Because college study is made up largely of independent expository reading assignments, K-12 classroom reading which is heavy on narrative, provides less experience for learners on how to grapple with difficult vocabulary and complexity. The ASCD, formerly known as the Association for Supervision and Curriculum Development, advises educators to encourage students to re-read expository text and help them recognize and understand page organization such as side bars, charts, bullet points and headings. Educators should eventually provide less teacher-supported scaffolding to encourage greater independent reading for deep meaning.
"Reading Between the Lines: What the ACT Reveals About College Readiness in Reading" reports that ACT-tested students who could read complex texts were more likely to be ready for college than students who could not effectively read complex texts. Because college students are expected to read large amounts of text independently and use the knowledge in class discussions, research and tests, the ability to extract meaning from complex nonfiction text is an assumption college professors make about the young people in their classes. The 2005 ACT study also found that student readiness for college-level reading had steadily declined, showing only 51 percent of high school graduates meeting ACT's benchmark for reading.
Higher Level Vocabulary
TextProject concludes that 90 percent of words in everyday reading are forms of 4,000 known vocabulary families, such as the words work, working and workable. Rare vocabulary words, estimated to number about 300,000, are specialized terms, often multi-syllabic, unknown to the reader because of infrequent encounters in normal reading situations. Expository text adds to the different forms of reading teachers need to assign regularly to provide students with experience reading technical and specialized terms that may occur only occasionally.
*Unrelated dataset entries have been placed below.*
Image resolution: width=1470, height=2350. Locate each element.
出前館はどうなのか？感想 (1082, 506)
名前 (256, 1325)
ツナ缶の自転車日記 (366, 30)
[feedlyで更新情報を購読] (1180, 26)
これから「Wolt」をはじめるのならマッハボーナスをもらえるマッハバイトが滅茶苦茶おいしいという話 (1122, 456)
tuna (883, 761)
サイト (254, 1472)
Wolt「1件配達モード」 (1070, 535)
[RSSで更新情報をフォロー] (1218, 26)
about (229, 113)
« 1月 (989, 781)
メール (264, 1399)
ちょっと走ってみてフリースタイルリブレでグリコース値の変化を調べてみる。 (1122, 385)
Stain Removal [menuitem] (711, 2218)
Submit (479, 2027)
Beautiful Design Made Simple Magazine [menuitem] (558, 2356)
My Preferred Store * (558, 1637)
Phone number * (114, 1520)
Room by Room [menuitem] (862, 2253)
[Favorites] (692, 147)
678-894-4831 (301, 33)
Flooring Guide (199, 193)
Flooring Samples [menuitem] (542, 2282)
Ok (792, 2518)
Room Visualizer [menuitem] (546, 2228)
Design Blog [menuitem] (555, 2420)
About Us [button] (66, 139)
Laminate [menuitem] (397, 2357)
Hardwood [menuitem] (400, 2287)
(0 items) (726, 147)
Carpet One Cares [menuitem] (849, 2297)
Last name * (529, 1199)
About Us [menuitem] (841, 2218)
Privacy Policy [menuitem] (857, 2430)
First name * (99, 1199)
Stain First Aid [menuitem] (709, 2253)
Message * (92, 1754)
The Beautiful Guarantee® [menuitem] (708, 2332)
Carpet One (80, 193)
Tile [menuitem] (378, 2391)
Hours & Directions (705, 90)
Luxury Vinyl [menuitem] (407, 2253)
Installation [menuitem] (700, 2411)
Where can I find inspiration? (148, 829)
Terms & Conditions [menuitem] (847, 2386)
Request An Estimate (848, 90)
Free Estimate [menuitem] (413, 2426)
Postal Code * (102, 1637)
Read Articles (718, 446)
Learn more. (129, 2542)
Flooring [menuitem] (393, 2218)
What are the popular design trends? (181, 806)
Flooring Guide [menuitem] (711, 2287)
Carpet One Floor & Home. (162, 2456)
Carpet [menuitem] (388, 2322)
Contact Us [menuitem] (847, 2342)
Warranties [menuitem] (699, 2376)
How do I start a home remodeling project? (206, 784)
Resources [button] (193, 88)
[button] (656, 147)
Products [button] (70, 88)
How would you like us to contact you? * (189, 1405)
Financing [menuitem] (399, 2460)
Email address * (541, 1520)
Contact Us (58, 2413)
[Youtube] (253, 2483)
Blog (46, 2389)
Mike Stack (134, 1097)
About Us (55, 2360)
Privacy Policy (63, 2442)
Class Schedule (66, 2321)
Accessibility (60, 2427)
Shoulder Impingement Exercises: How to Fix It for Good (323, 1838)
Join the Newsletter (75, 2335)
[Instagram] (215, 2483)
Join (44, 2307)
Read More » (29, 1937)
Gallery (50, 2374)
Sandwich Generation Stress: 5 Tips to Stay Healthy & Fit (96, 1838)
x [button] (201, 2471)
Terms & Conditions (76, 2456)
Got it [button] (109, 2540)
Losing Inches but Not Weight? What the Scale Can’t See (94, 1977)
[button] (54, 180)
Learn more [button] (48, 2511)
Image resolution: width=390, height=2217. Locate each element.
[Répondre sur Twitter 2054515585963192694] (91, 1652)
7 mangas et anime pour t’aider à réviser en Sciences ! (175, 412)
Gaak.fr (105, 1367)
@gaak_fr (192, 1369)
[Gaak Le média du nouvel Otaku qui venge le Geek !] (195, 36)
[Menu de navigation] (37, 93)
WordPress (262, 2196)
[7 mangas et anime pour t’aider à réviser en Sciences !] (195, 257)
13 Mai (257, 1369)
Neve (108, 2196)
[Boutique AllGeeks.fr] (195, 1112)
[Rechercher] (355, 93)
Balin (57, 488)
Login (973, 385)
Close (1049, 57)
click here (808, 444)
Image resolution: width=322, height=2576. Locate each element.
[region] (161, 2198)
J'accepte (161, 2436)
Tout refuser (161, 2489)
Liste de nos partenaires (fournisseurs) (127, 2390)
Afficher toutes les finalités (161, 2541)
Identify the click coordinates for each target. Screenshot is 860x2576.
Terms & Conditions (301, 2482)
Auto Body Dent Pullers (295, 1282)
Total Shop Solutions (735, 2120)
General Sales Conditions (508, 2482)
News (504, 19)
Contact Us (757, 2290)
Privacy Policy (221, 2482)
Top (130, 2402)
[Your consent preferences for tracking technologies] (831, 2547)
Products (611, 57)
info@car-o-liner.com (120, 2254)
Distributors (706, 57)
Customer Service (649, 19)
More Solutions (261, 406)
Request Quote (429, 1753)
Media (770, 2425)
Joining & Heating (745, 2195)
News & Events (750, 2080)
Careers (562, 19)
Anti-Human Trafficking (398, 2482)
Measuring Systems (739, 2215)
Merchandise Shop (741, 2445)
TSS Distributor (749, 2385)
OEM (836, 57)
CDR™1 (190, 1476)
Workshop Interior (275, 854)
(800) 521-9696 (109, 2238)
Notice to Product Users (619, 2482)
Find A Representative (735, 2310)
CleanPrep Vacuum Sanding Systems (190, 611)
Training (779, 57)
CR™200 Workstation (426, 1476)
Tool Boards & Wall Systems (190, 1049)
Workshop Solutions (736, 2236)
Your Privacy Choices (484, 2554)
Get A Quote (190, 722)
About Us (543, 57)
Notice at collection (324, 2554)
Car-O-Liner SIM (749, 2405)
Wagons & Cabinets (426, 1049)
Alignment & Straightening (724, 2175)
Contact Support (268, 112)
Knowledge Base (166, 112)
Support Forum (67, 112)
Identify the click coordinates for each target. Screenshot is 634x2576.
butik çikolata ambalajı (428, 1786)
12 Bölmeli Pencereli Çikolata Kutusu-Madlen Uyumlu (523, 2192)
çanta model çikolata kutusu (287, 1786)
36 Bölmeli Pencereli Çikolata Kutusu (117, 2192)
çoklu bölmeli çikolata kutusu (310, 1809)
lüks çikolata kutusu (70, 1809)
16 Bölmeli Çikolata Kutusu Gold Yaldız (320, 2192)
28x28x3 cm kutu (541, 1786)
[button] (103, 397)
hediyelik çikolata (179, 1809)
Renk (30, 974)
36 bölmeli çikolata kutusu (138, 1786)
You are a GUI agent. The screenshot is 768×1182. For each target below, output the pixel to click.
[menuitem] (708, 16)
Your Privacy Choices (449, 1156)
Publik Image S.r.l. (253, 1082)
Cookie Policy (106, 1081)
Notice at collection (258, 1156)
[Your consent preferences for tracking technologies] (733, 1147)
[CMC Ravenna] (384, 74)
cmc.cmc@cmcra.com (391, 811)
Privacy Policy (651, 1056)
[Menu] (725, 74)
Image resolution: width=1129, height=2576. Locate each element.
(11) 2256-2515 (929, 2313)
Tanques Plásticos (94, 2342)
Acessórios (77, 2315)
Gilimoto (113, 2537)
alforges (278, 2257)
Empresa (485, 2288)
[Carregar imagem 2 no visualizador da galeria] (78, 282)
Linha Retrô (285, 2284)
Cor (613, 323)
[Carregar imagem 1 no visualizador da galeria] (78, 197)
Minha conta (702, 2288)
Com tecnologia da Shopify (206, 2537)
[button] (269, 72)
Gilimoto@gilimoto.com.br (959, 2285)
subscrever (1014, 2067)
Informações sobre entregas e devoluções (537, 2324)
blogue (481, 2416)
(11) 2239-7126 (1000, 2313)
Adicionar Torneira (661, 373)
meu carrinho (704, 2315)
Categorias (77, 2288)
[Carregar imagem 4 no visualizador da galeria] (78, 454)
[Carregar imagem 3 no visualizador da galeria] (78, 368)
Close reading is a strategy to find the layers of meaning that lead to deeper understanding. Common Core standards recommend using short, informational passages to practice this method of intense, focused reading. Articles, biographies and historic primary sources are some forms of brief, yet complex selections with which to practice close reading strategies. Having the skill to read cognitively through expository text written to inform with reasoning and evidence is a critical feature of developing a nation of knowledgeable readers.